Special Education Teacher Career Guide
|Reviewed by Verna Lowe (Ed.D., M.A., B.A.), Associate Dean and Academic Director of Initial Licensure Programs, School of Education|
It takes a special individual to be a special education teacher. Special education is more than a job—it’s an opportunity to make a difference in a child’s life. It requires an enormous amount of mental and physical energy because your students will have a variety of unique needs. Special education teachers invest a lot of time and attention on paperwork and individual progress monitoring, but the reward is tenfold. The challenges of being a special education teacher pale in comparison to the ultimate reward of this invaluable teaching role—having a lifelong impact on students who have mental or physical disabilities.

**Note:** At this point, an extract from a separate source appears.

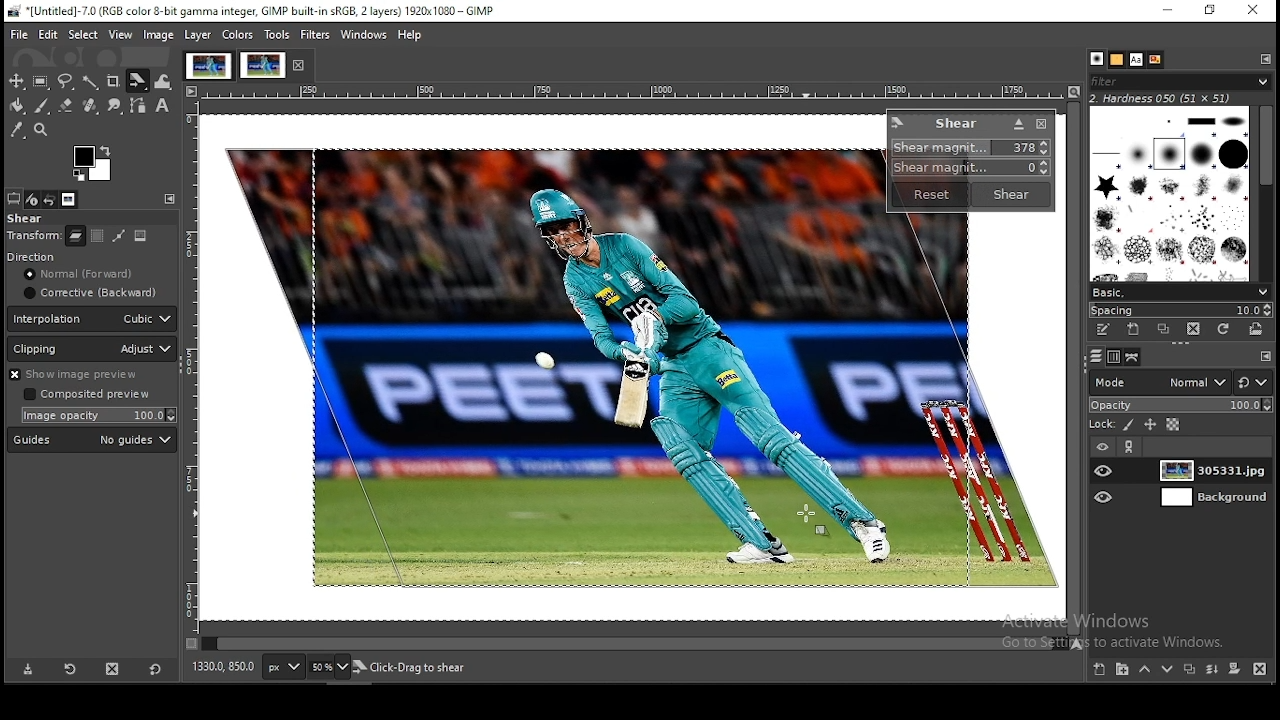 The image size is (1280, 720). I want to click on vertical scale, so click(192, 374).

A special education teacher (or SPED teacher) instructs students who have special needs. Created for students of all ages with emotional, physical, and learning disabilities, special education programs were signed into law in 1975 after Congress passed the Education for All Handicapped Children Act, now known as the Individuals with Disabilities Education Act. In order to promote and manage the growth of their students (from infants to adults), special education teachers modify the general education curriculum to make sure each student’s individual needs are met. They help students develop the problem-solving, motor, and social skills they’ll need to complete their education and live independently. Beyond academic advancement, special ed teachers may also work with students on personal and life skills.
Similar to other teachers, special ed teachers create lesson plans, assign activities, and grade assignments and tests. They also keep track of student progress and meet with parents to discuss their child’s abilities and challenges. The individualized instruction and curriculum distinguish special education from standard education. Special education teachers have the following responsibilities:
- Enriching student learning and providing a stable, individualized education program catered to unique student needs and limitations.
- Helping students navigate unique mental and physical challenges from a young age so that they can live a fulfilling, self-sufficient life.
- Teaching students with physical or mental disabilities how to learn, progress, and interact with others in wholesome and constructive ways.
Special education teachers are responsible for instructing a broad range of students (infants to adults) with a broad range of disabilities and work at the elementary, middle, or secondary school level at public or private schools. Some special ed instructors have their own classrooms to teach groups of students with special needs, while others work with individuals or small groups of students with disabilities in a general classroom alongside other students.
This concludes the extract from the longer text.